Independent External Validation of FRAX and Garvan Fracture Risk Calculators: A Sub-Study of the FRISBEE Cohort

Felicia Baleanu; Laura Iconaru; Alexia Charles; Virginie Kinnard; Jean-François Fils; Michel Moreau; Rafik Karmali; Murielle Surquin; Florence Benoit; Aude Mugisha; Marianne Paesmans; Michaël R Laurent; Pierre Bergmann; Jean-Jacques Body

doi:10.1002/jbm4.10532

Independent External Validation of FRAX and Garvan Fracture Risk Calculators: A Sub-Study of the FRISBEE Cohort

JBMR Plus. 2021 Aug 6;5(9):e10532. doi: 10.1002/jbm4.10532. eCollection 2021 Sep.

Authors

Affiliations

¹ Department of Endocrinology, CHU Brugmann Université Libre de Bruxelles Brussels Belgium.
² Department of Clinical Research, CHU Brugmann Université Libre de Bruxelles Brussels Belgium.
³ Department of Geriatrics, CHU Brugmann Université Libre de Bruxelles Brussels Belgium.
⁴ Ars Statistica Nivelles Belgium.
⁵ Data Centre, Institute Jules Bordet Université Libre de Bruxelles Brussels Belgium.
⁶ Centre for Metabolic Bone Diseases University Hospitals Leuven Leuven Belgium.
⁷ Imelda Hospital Bonheiden Belgium.
⁸ Department of Nuclear Medicine, CHU Brugmann Université Libre de Bruxelles Brussels Belgium.

Abstract

Probabilistic models including clinical risk factors with or without bone mineral density (BMD) have been developed to estimate the 5- or 10-year absolute fracture risk.
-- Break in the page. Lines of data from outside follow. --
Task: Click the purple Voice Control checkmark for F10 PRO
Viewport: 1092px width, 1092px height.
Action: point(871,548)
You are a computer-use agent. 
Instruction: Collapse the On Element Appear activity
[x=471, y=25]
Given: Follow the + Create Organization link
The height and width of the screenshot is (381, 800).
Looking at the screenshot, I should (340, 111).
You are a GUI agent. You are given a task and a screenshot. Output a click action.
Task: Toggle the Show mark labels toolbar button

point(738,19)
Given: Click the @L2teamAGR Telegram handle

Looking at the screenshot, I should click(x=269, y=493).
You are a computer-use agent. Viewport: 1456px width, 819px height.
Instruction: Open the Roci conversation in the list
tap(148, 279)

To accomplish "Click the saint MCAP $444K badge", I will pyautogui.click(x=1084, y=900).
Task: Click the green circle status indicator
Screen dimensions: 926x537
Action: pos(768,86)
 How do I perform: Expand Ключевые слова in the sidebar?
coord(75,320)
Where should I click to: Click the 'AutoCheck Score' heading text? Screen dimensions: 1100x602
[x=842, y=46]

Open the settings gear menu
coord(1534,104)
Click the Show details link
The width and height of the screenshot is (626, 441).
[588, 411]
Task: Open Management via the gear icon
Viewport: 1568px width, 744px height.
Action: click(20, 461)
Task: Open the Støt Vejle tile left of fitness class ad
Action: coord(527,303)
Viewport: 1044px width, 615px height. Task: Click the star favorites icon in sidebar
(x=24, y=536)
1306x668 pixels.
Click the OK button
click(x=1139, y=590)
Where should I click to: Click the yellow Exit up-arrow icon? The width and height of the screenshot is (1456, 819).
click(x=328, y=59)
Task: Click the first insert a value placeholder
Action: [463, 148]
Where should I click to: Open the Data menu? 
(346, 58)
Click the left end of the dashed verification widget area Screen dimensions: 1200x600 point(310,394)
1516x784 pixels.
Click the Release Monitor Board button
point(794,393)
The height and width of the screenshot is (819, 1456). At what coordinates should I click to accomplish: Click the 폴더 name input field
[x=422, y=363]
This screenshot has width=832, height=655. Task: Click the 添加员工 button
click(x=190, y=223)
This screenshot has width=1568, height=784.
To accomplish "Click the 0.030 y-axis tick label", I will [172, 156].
We investigated the performance of the FRAX and Garvan tools in a well-characterized population-based cohort of 3560 postmenopausal, volunteer women, aged 60 to 85 years at baseline, included in the Fracture Risk Brussels Epidemiological Enquiry (FRISBEE) cohort, during 5 years of follow-up. Baseline data were used to calculate the estimated 10-year risk of hip and major osteoporotic fractures (MOFs) for each participant using FRAX (Belgium). We computed the 5-year risk according to the Garvan model with BMD. For calibration, the predicted risk of fracture was compared with fracture incidence across a large range of estimated fracture risks. The accuracy of the calculators to predict fractures was assessed using the area under the receiver operating characteristic curves (AUC). The FRAX tool was well calibrated for hip fractures (slope 1.09, p < 0.001; intercept -0.001, p = 0.46), but it consistently underestimated the incidence of major osteoporotic fractures (MOFs) (slope 2.12, p < 0.001; intercept -0.02, p = 0.06). The Garvan tool was well calibrated for "any Garvan" fractures (slope 1.05, p < 0.001; intercept 0.01, p = 0.37) but largely overestimated the observed hip fracture rate (slope 0.32, p < 0.001; intercept 0.006, p = 0.05). The predictive value for hip fractures was better for FRAX (AUC: 0.841, 95% confidence interval [CI] 0.795-0.887) than for Garvan (AUC: 0.769, 95% CI 0.702-0.836, p = 0.01). The Garvan AUC for "any Garvan" fractures was 0.721 (95% CI 0.693-0.749) and FRAX AUC for MOFs was 0.708 (95% CI 0.675-0.741). In conclusion, in our Belgian cohort, FRAX estimated quite well hip fractures but underestimated MOFs, while Garvan overestimated hip fracture risk but showed a good estimation of "any Garvan" fractures. Both models had a good discriminatory value for hip fractures but only a moderate discriminatory ability for MOFs or "any Garvan" fractures. © 2021 The Authors. JBMR Plus published by Wiley Periodicals LLC on behalf of American Society for Bone and Mineral Research.

Keywords: BMD; DISCRIMINATION; FRACTURE; OSTEOPOROSIS; RISK ASSESSMENT; RISK FACTORS; VALIDATION.